▶ EXERCISE
Search the records for the string "agent", and show each line where it appears.

▶ PROVIDED MATERIAL
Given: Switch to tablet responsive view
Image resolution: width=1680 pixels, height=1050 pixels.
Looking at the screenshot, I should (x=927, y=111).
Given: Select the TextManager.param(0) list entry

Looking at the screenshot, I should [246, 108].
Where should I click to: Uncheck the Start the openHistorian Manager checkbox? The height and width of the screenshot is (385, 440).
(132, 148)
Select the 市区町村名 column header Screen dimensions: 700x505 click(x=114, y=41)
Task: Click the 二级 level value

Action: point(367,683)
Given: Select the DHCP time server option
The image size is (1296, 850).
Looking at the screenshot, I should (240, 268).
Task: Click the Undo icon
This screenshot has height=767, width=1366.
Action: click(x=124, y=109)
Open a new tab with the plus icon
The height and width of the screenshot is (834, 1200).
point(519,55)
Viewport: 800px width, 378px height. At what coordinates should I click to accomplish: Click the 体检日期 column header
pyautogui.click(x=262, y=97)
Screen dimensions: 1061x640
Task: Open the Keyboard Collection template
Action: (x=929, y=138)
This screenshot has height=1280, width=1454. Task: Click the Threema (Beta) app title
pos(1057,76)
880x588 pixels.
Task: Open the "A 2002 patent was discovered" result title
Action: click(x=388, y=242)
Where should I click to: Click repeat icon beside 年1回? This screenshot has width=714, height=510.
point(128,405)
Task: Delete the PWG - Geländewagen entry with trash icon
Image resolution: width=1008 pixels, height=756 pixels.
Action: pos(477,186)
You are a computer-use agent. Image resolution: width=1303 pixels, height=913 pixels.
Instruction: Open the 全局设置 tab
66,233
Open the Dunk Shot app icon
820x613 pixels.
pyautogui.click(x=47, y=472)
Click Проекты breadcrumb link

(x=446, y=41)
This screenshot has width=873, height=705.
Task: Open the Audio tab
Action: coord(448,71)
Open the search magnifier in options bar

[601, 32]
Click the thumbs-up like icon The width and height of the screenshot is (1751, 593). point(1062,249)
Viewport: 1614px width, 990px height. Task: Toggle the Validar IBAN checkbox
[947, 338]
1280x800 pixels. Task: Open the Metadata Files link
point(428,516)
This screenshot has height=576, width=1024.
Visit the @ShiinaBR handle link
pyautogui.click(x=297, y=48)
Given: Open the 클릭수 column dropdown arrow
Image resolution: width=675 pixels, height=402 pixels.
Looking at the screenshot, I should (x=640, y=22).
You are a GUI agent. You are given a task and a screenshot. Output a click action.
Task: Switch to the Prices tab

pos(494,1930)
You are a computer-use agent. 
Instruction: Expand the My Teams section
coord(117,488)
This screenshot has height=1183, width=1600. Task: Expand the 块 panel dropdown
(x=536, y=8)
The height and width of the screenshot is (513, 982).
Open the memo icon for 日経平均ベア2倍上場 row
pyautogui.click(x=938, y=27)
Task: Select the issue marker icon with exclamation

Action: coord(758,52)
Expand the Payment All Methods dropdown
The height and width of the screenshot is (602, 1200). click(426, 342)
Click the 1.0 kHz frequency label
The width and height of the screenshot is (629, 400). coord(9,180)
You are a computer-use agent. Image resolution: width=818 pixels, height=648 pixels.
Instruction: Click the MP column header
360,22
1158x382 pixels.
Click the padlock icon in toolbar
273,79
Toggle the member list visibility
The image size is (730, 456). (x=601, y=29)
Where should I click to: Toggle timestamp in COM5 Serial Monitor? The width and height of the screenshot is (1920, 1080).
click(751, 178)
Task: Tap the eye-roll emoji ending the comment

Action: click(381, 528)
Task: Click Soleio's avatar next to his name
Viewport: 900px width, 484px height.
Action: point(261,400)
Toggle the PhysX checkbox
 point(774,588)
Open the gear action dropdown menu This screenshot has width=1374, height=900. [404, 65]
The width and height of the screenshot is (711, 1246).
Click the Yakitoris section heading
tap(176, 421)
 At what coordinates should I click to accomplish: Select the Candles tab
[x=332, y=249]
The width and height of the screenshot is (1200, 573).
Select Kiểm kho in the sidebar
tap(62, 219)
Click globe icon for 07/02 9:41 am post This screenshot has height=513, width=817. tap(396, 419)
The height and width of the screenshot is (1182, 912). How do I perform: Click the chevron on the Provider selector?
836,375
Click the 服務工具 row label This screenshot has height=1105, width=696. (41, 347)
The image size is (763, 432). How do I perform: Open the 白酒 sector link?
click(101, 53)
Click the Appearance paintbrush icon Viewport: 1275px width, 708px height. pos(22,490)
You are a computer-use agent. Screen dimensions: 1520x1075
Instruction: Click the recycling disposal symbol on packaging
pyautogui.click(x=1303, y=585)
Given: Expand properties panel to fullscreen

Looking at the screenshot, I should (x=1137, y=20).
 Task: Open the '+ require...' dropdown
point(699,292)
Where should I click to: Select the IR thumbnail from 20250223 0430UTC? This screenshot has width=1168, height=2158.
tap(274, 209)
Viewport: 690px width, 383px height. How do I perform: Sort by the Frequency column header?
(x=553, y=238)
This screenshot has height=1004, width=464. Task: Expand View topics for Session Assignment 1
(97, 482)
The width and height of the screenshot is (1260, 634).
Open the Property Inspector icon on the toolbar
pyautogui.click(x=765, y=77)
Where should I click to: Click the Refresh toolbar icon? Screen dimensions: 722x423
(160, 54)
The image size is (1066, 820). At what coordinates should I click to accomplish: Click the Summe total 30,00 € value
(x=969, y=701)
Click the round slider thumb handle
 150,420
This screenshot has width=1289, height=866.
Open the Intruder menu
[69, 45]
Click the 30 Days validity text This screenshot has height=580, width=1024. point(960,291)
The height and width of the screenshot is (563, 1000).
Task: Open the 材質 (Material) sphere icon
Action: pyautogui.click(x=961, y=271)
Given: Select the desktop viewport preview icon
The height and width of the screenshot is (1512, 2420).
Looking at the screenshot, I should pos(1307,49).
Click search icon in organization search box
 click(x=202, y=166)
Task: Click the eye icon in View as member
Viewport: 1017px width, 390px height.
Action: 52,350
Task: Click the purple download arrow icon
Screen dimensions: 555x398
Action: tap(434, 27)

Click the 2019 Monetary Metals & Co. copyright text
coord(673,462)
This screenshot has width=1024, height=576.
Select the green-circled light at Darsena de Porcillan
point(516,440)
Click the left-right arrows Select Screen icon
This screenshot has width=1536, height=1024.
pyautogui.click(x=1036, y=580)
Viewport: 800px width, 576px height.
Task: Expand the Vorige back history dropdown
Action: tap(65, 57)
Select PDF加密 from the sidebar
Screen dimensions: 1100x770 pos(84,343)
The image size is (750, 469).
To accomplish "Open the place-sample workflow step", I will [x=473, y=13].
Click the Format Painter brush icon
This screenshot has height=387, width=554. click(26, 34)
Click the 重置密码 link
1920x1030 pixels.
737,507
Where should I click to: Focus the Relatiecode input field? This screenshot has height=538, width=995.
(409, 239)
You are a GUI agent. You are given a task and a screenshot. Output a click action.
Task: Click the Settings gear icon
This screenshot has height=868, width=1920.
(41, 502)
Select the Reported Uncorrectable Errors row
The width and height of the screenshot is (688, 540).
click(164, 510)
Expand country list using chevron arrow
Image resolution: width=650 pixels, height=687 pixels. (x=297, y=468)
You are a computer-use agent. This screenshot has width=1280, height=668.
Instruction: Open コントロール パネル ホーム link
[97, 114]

▶ THE COMPLETED TASK
You are a computer-use agent. Image resolution: width=1303 pixels, height=913 pixels.
You are a GUI agent. You are given a task and a screenshot. Output a click action.
You are a computer-use agent. 
You are a computer-use agent. Image resolution: width=818 pixels, height=648 pixels.
You are a computer-use agent. Screen dimensions: 1520x1075
You are a GUI agent. You are given a task and a screenshot. Output a click action.
You are a computer-use agent. This screenshot has width=1280, height=668.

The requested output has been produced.